Noemi tries to be brave. She has to face that this is the end of her life, at least in any form she’d ever want to live it.
The floor shudders. Then it shudders again. A distant thudding comes closer. Mansfield sits up, clearly as confused by this as she is, though not alarmed.
At least, he’s not alarmed until the nearby wall collapses, breaking outward in a spray of dust and shimmer. They both stare as the miasma settles to reveal an enormous dark shape, something with arms and legs—
“A Smasher?” Mansfield gapes at it as it lumbers forward, all two and a half meters of gray hulking metal, its immense weight shaking the foundation of the Winter Castle itself. “Who the bloody hell programmed a mining droid to come through here?”
“No one,” the Smasher says in a tinny, monotone voice from the small speaker at the center of its chest. “It was my idea.”
Noemi stares. Smashers don’t have ideas. Smashers also don’t attack humans. But this one grabs Mansfield in one of its enormous, multipronged hands, and tugs him away from Noemi easily. She skitters backward, crab-walking away from the bizarre scene.
Am I hallucinating? Am I breaking down completely? Is this mech brain failure or something?
“Abort previous protocol,” Mansfield barks, trying to sound authoritative while clutched in the Smasher’s hand like a toddler’s dolly. “Delete instructions. Initiate dormant mode.”

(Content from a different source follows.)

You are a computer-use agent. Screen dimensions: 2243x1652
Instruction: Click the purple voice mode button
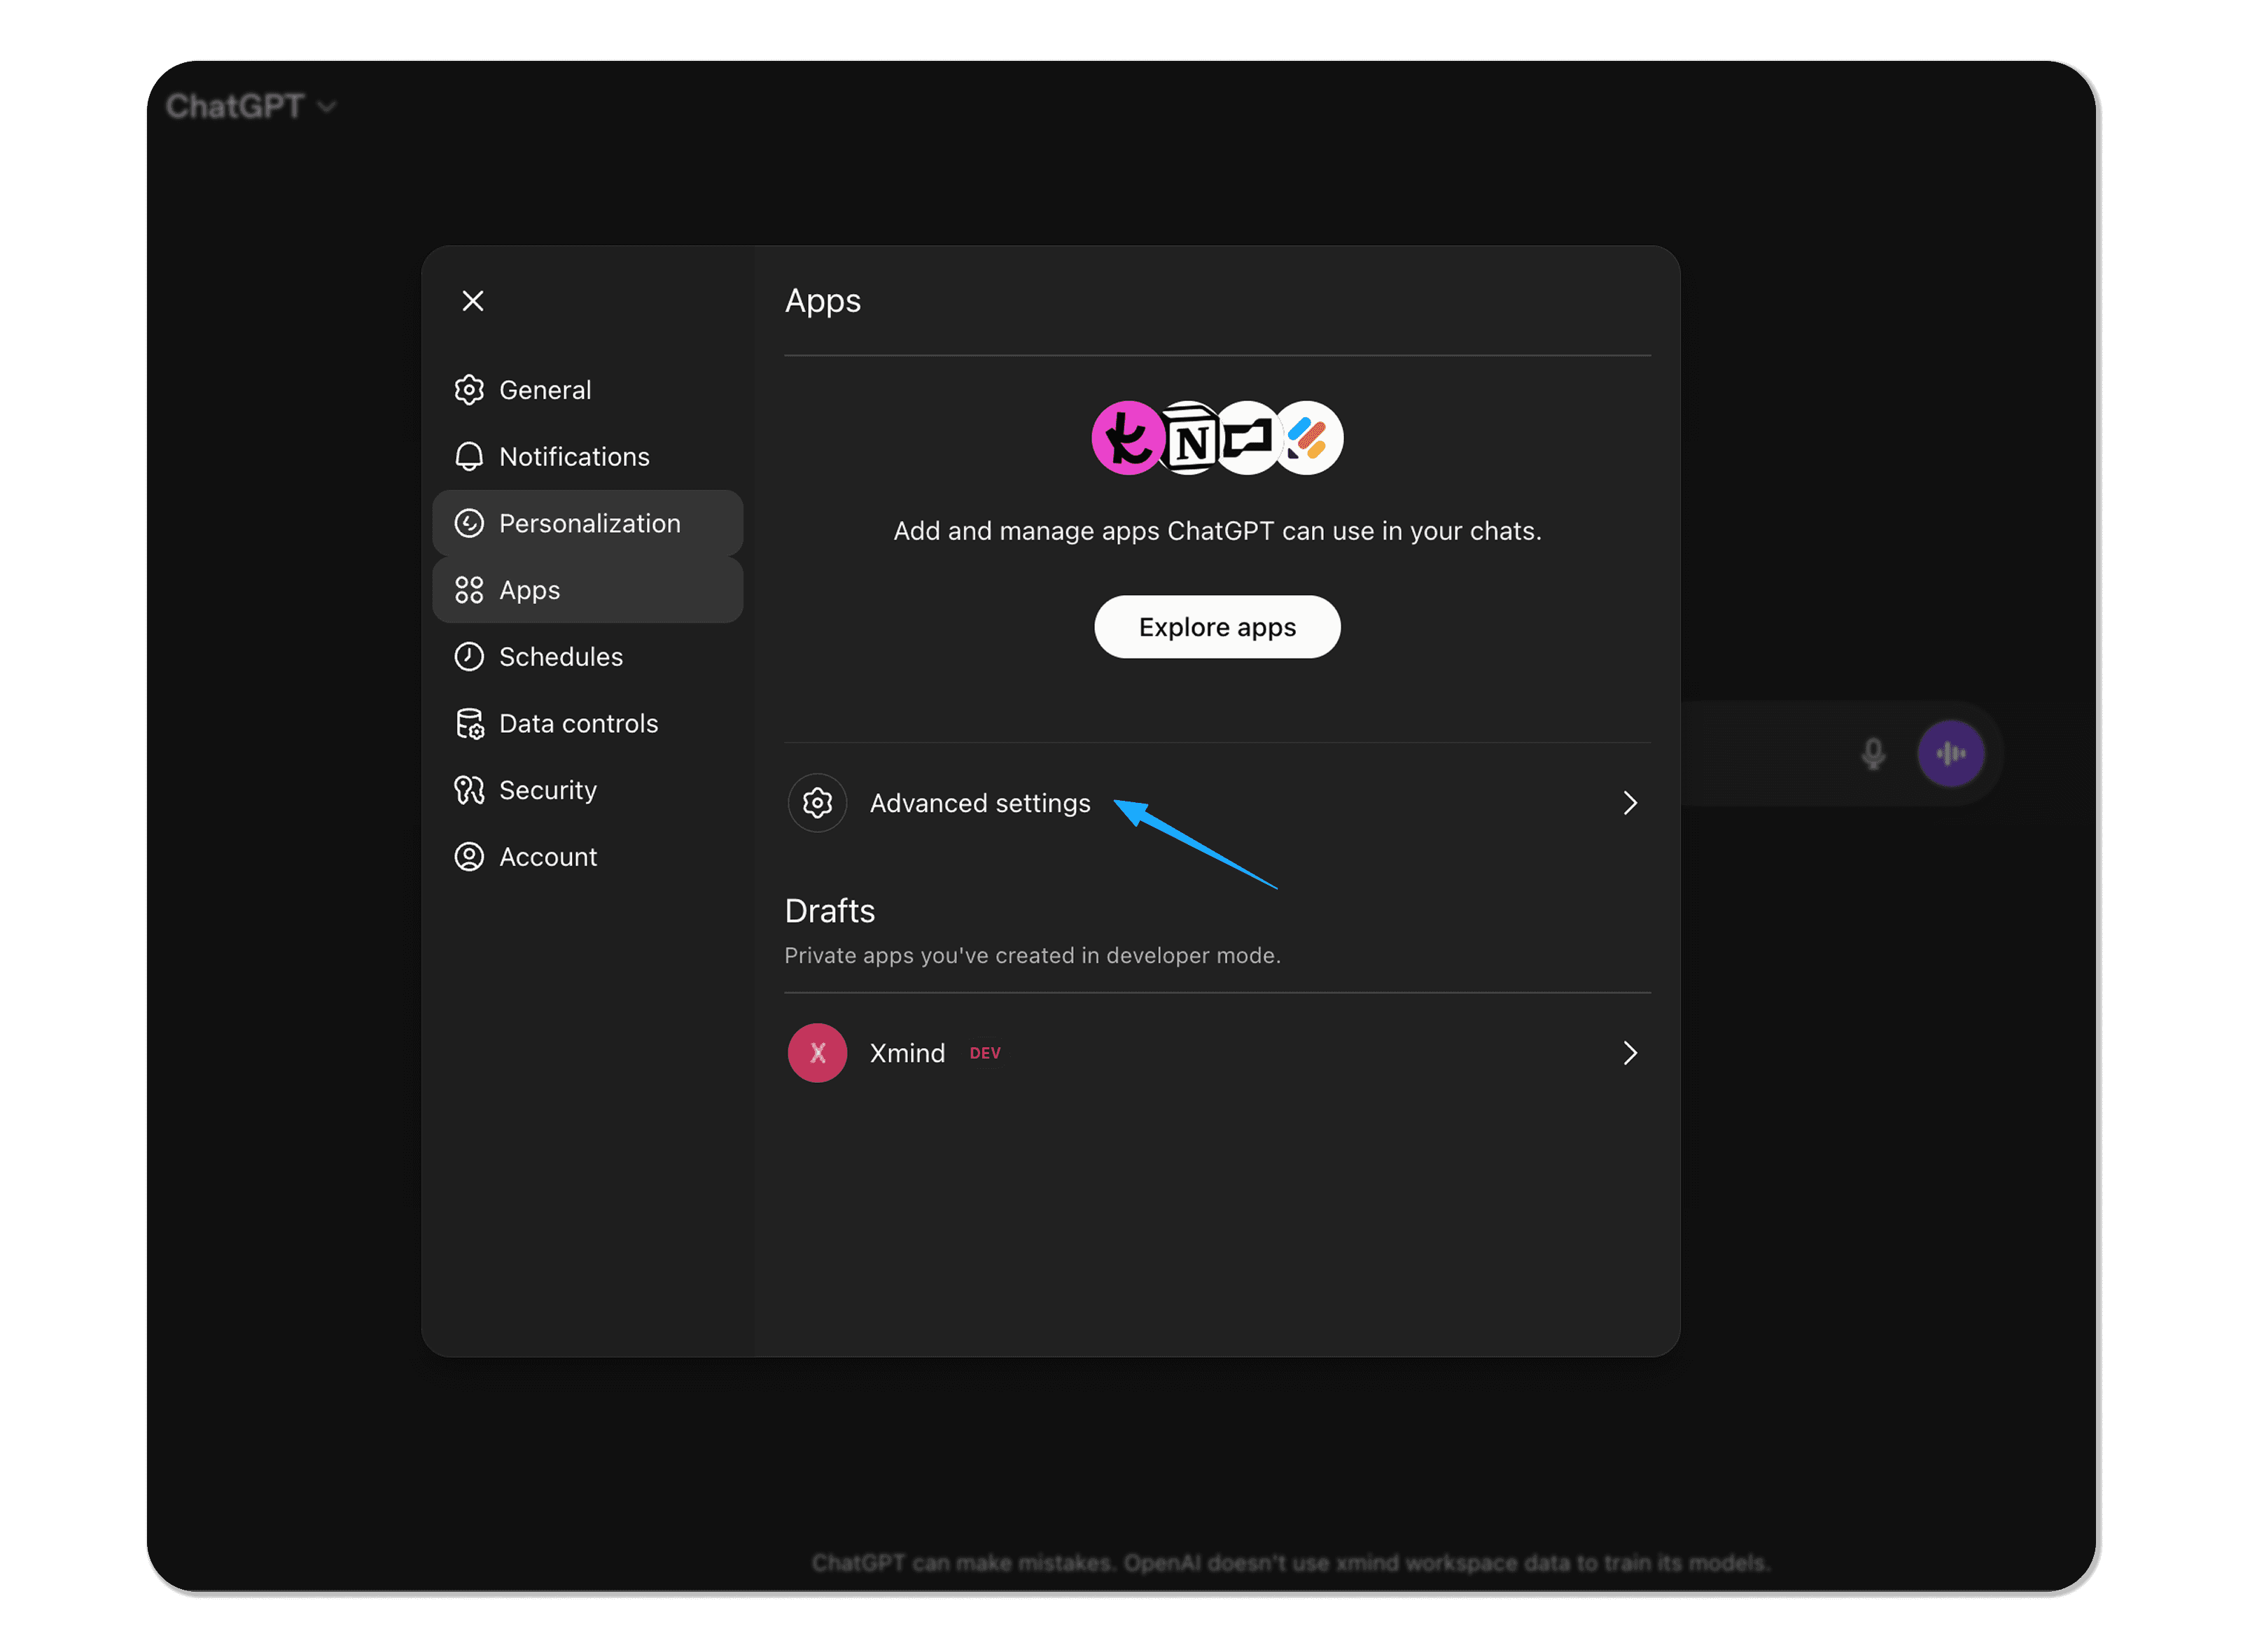pos(1951,754)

“I’d rather not,” the Smasher replies. It lumbers to a nearby chute with the genteel label REFUSE, instead of GARBAGE. It opens the broad door and drops Mansfield unceremoniously through it. Noemi hears him shouting as he thuds against the walls all the way down to wherever the castle garbage ends up. It would’ve been incredibly satisfying to watch, if Noemi wasn’t pretty sure she’s headed there next.

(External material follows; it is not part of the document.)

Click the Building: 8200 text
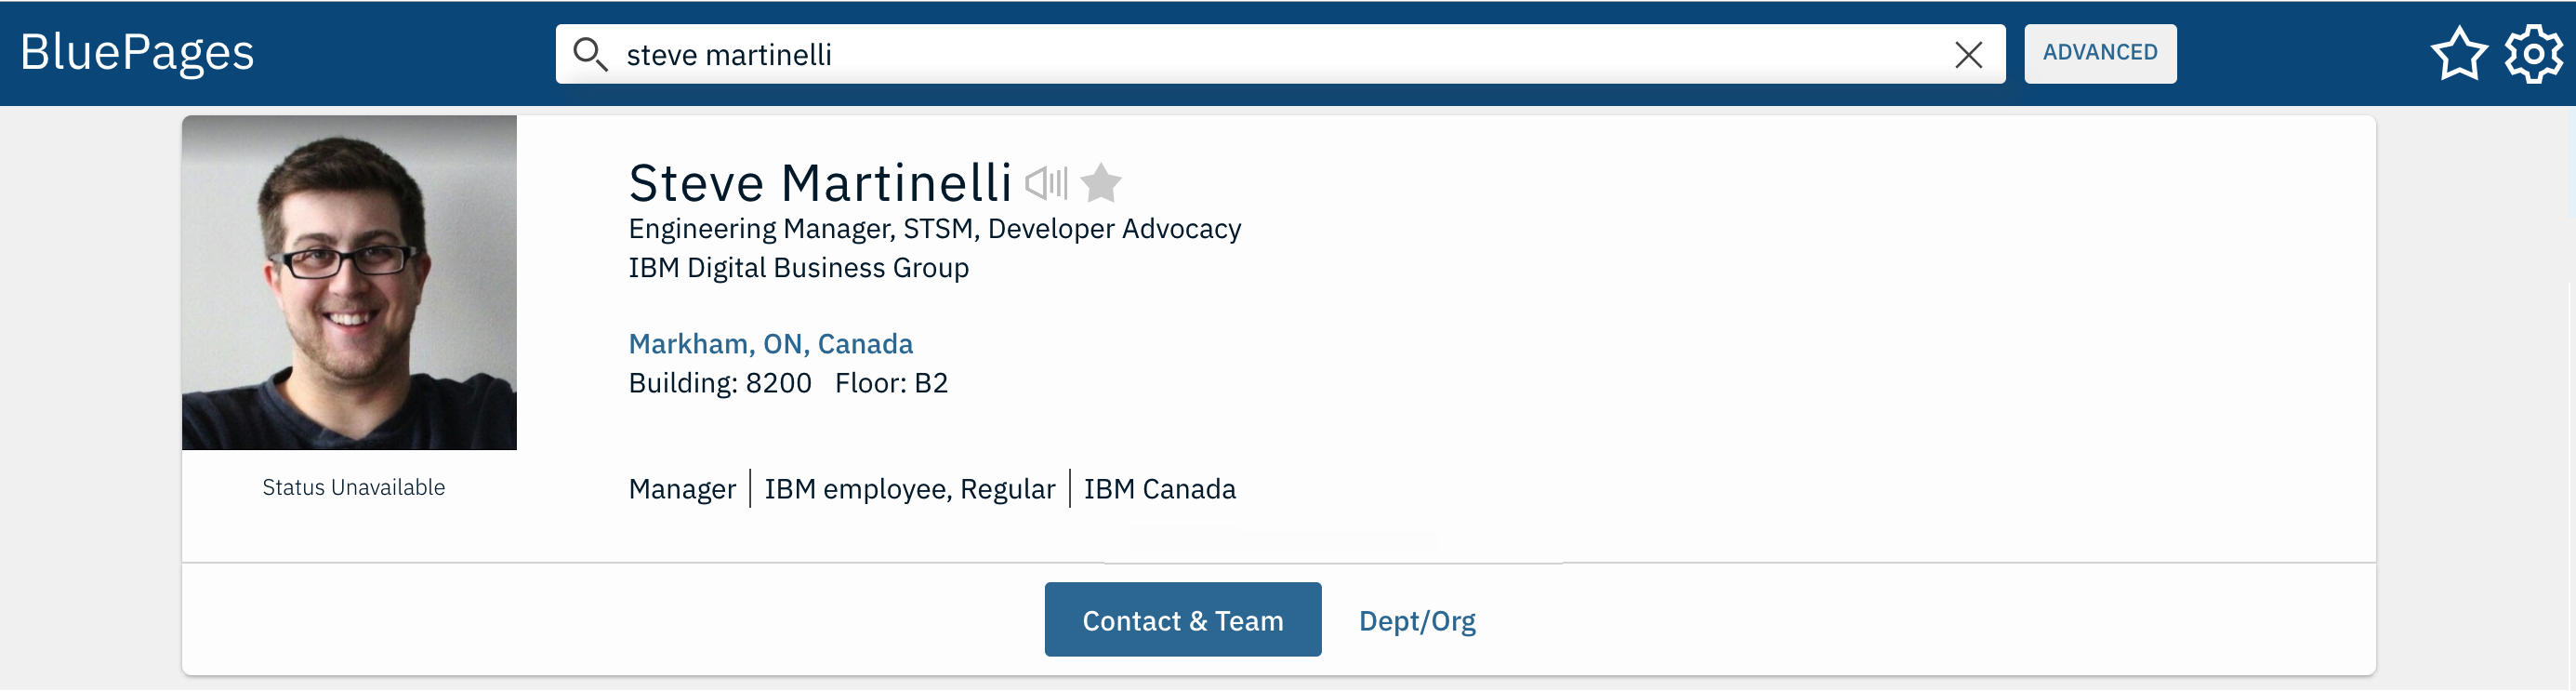2576x691 pixels. click(x=719, y=383)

Look for an emergency alarm. See if you can hit it. Whatever security Shearer’s got would probably target the Smasher and maybe you’d get your chance to escape. This plan dies as soon as Noemi thinks of it, because already the Smasher is plodding toward her. It stops a few steps short of her and says, in its flat voice, “The garbage chute won’t kill Professor Mansfield. I chose to leave his body intact, since I hope to have use of it again.”
Hope had died inside Noemi’s heart. Now it’s born once more, along with the single soul she loves most in the whole galaxy. “Oh my God,” she whispers. “Abel?”